Énoncé 1
Modifiez les enregistrements à partir de la ligne contenant « You are a GUI » jusqu'à la fin des enregistrements : remplacez « screenshot » par « image », sans rien changer d'autre, puis donnez ces lignes sans les images.

---------- Texte source

A vrai dire, lorsque je promène mon regard sur les diverses régions du globe, c’est encore pour l’Europe que je m’inquiète le moins. Parce qu’elle mesure, me semble-t-il, mieux que d’autres, l’ampleur des défis auxquels l’humanité doit faire face ; parce qu’elle a les hommes et les instances qu’il faut pour en débattre utilement, afin d’élaborer des solutions ; parce qu’elle est porteuse d’un projet rassembleur et d’une forte préoccupation éthique – même si elle donne parfois l’impression de les assumer avec nonchalance.
Ailleurs, il n’y a, hélas, rien de comparable. Le monde arabo-musulman s’enfonce encore et encore dans un « puits » historique d’où il semble incapable de remonter ; il éprouve de la rancœur contre la terre entière – les Occidentaux, les Russes, les Chinois, les hindouistes, les juifs, etc. –, et avant tout contre lui-même. Les pays d’Afrique, à de rares exceptions près, sont en proie aux guerres intestines, aux épidémies, aux trafics sordides, à la corruption généralisée, à la déliquescence des institutions, à la désintégration du tissu social, au chômage massif, à la désespérance. La Russie peine à se remettre des soixante-dix ans de communisme et de la manière chaotique dont elle en est sortie ; ses dirigeants rêvent de reconquérir leur puissance, tandis que sa population demeure désabusée. Quant aux Etats-Unis, après avoir terrassé leur principal adversaire global, ils se retrouvent embarqués dans une entreprise titanesque qui les épuise et les égare : dompter seuls, ou presque seuls, une planète indomptable.

--------------------
---------- Données de l'exercice

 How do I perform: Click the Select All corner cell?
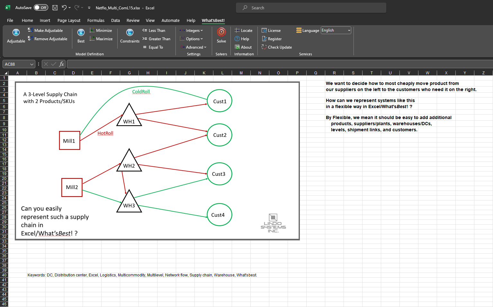pyautogui.click(x=5, y=73)
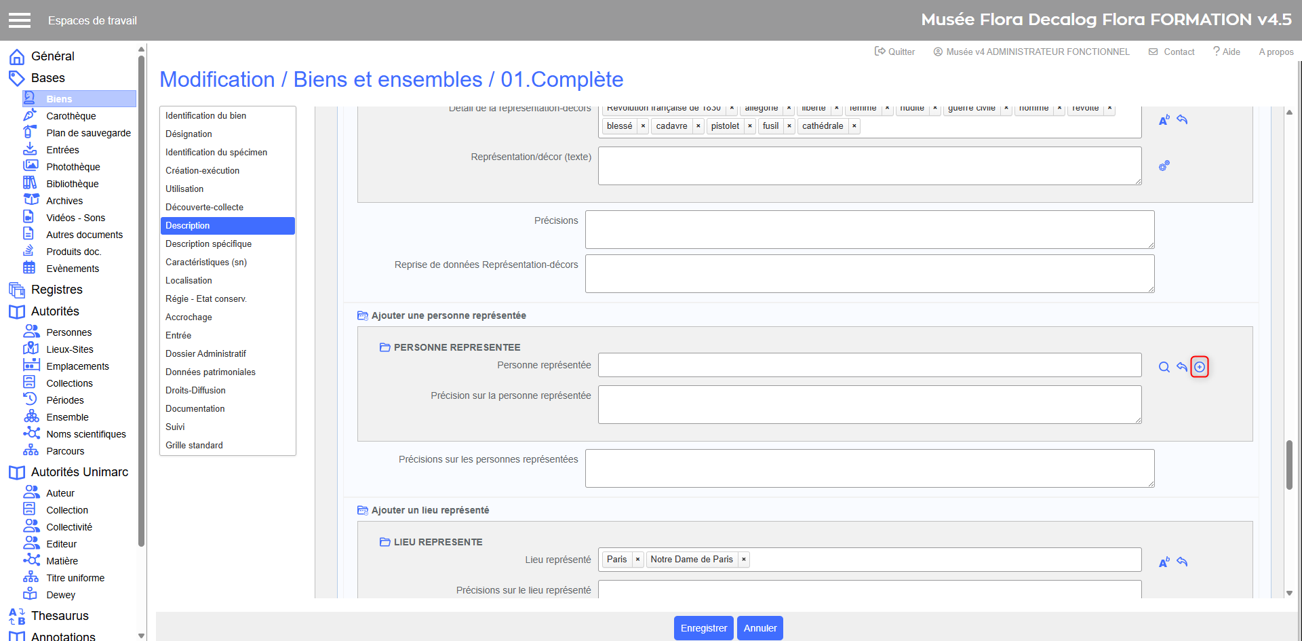Remove the 'cathédrale' tag

[x=854, y=126]
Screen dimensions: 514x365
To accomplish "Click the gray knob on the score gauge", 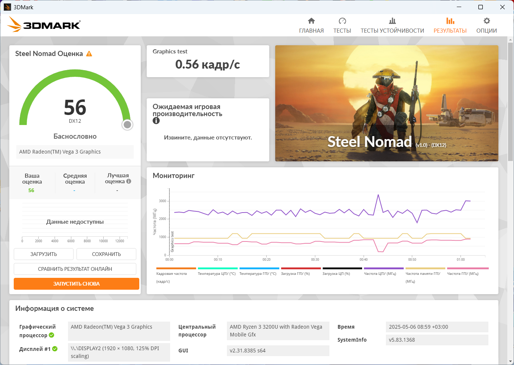I will click(x=127, y=125).
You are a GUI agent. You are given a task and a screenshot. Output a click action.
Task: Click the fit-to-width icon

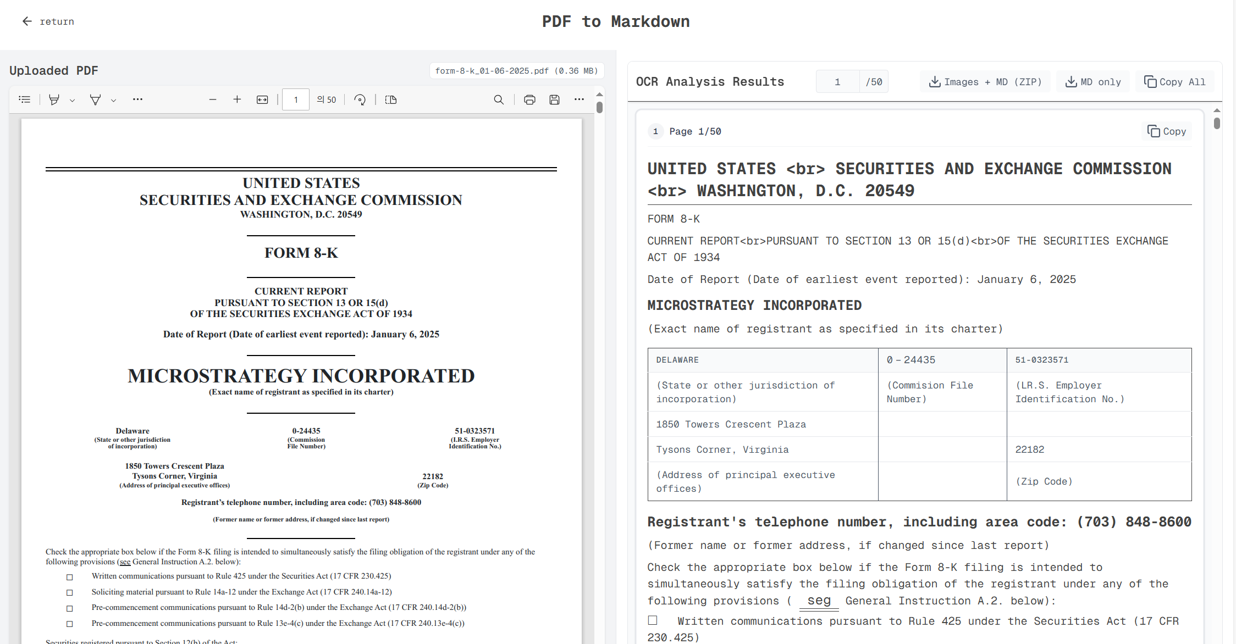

--------------------

Énoncé 2
Poursuivez le texte sur l'état des différentes régions du monde à partir de l'endroit où il s'arrête.

Résultat 1
You are a GUI agent. You are given a task and a image. Output a click action.
Task: Click the fit-to-width icon

Résultat 2
Même la Chine, qui connaît pourtant une ascension spectaculaire, a des raisons de s’inquiéter ; car si, en ce début de siècle, sa route paraît tracée – poursuivre sans relâche son développement économique tout en veillant à préserver sa cohésion sociale et nationale –, son rôle futur de grande puissance politique et militaire est pavé d’incertitudes graves, tant pour elle-même que pour ses voisins, et aussi pour le reste du monde. Le géant asiatique tient encore à la main une boussole à peu près fiable, mais il s’approche très vite d’une zone où son instrument ne lui servira plus.
D’une manière ou d’une autre, tous les peuples de la Terre sont dans la tourmente. Riches ou pauvres, arrogants ou soumis, occupants, occupés, ils sont – nous sommes – embarqués sur le même radeau fragile, en train de sombrer ensemble. Ce pendant nous continuons à nous invectiver et à nous quereller sans nous soucier de la mer qui monte.
Nous serions même capables d’applaudir la vague dévastatrice si, en montant vers nous, elle engloutissait nos ennemis d’abord.